For the past week, the U.S. women's national soccer team's players have been restless and anxious about Saturday's game against Denmark at Giants Stadium, the opener of the 1999 Women's World Cup. They understand the significance of a nationally televised game that will be played before a sellout crowd of more than 78,000. They know Saturday's event, a doubleheader in which Brazil will play Mexico in the second game, will be both a defining moment and a mere beginning. A cause for celebration, and a reason for restraint.

The crowd's size alone will endow this game with historical significance and immediate credibility. It will break the world record for a women's soccer event, set when 76,489 attended the 1996 Summer Olympics gold medal game at the University of Georgia's Sanford Stadium. (Saturday's mark may not last long, though. If the U.S. team advances beyond the first round, it could play at bigger venues.)

On Saturday, however, the U.S. players will appreciate the crowd not so much to the extent that it sets a record, but to the extent that it can help them beat Denmark, which lost to the United States, 5-0, last year. While one mission was accomplished today, when the final tickets to Saturday's match were sold, another one -- just as important to the U.S. team -- is three weeks and six victories from completion. In the last Women's World Cup, in Sweden in 1995, the favored United States was upset by Norway in the semifinals. The U.S. players, six of whom are playing in their third World Cup, want to regain the title they won at the inaugural Women's World Cup in China in 1991.
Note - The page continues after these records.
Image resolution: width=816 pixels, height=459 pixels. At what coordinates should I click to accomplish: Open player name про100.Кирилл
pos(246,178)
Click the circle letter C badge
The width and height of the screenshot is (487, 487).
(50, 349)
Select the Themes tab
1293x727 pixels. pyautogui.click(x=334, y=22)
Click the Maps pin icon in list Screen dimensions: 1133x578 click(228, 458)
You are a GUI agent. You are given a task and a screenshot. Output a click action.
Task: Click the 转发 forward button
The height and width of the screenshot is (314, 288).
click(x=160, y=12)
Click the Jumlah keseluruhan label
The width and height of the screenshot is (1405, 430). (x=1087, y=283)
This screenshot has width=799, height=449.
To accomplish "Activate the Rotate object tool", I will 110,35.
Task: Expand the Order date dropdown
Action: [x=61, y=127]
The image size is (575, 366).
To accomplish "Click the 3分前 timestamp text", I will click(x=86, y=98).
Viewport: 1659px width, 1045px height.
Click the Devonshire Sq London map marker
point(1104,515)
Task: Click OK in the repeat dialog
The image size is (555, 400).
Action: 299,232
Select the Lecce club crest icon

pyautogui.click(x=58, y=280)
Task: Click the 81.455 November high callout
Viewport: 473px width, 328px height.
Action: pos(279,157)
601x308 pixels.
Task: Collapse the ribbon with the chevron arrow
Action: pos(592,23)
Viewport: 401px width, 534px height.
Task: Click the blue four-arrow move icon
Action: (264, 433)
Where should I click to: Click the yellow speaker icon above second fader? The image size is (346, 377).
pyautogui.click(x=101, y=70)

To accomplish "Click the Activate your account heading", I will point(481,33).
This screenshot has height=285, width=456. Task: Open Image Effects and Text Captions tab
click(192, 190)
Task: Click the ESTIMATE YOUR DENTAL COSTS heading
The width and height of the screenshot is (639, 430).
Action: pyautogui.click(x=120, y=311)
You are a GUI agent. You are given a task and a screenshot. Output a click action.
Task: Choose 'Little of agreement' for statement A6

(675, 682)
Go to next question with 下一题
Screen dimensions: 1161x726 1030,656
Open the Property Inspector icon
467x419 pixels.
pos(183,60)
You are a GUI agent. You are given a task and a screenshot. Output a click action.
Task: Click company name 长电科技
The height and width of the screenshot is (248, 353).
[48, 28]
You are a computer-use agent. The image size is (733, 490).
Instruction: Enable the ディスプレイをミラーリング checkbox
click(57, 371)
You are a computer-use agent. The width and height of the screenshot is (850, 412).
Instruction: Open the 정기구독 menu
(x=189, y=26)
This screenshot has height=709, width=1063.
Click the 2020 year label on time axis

And what better place to do it than on home soil, in sold-out stadiums decked out in red, white and blue?

"You just get this incredible feeling of strength and confidence," said U.S. forward Tiffeny Milbrett, who scored the winning goal in the 1996 Olympic final, as that huge crowd roared. "It's like, `Yes! You are here for us! We love you!' It's like this huge shot of adrenaline, almost indescribable. You can't help [but] be awed by it."

However, the U.S. players say their experience with overflowing stadiums will take them only so far. They point out that they thought -- mistakenly -- that playing in front of a crowd of 64,196 in a 1996 Olympic semifinal would ready them for the even larger crowd at the final.

"We all said we were calm and ready to go," U.S. midfielder Shannon MacMillan said. "But when you watch a videotape of that game, watch the camera pan across everyone's faces, you can see we are all ready to pass out."

Said U.S. defender Brandi Chastain: "I think everybody has that nervous energy. That nervousness goes along with how important the tournament is. We could be playing the Ivory Coast -- I don't even know if Ivory Coast has a women's team -- it doesn't matter. We have to go out with a single purpose and play."

Many observers believe there will be a direct correlation between the U.S. team's success and that of the tournament, which involves teams from 16 nations and concludes July 10 in Pasadena, Calif. Unlike the 1994 men's World Cup, during which foreign fans helped sell out major stadiums across the United States, only about five percent of the more than 480,000 tickets sold to date for this tournament have gone to fans outside the United States. Denmark Coach Jorgen Hvidemose said he expected perhaps 200 fans from his country to be at Giants Stadium on Saturday. The Brazilian and Mexican teams don't expect many more.

Denmark brings a team with several veterans of the 1996 Olympics and the 1995 Women's World Cup, in which it finished sixth among 12 nations. The Danes are led by forwards Lene Jensen and Gitte Krogh. Forward Mikka Hansen grew up in the United States and obtained dual citizenship through her Danish father. In typical Scandanavian soccer style, the Danish team likes to keep the ball in the air, winning control of headers. U.S. Coach Tony DiCicco promises his team will play a distinctly American game. Considered one of the world's most offense-minded teams, the Americans employ three forwards -- Milbrett, Mia Hamm and Cindy Parlow -- rather than the customary two. (For comparison, the U.S. men's team last year played with one in the men's World Cup in France. The United States lost all three of its first-round games.)

"Americans like to play sports a certain way," DiCicco said. "They like aggressiveness. They like offensive-minded teams. They want their teams to go out and attack. . . . They are a product of their society, and that's the way they are going to go out there."

In a tournament that will, for its duration, be about far more than goals, perhaps Marla Messing, CEO and president of the Women's World Cup Organizing Committee, put it best last week. "I'm very excited," she said, "I'm also very anxious, and I'm very hopeful."

CAPTION: Coach Tony DiCicco said U.S. will be aggressive, offese-minded in quest for second World Cup title.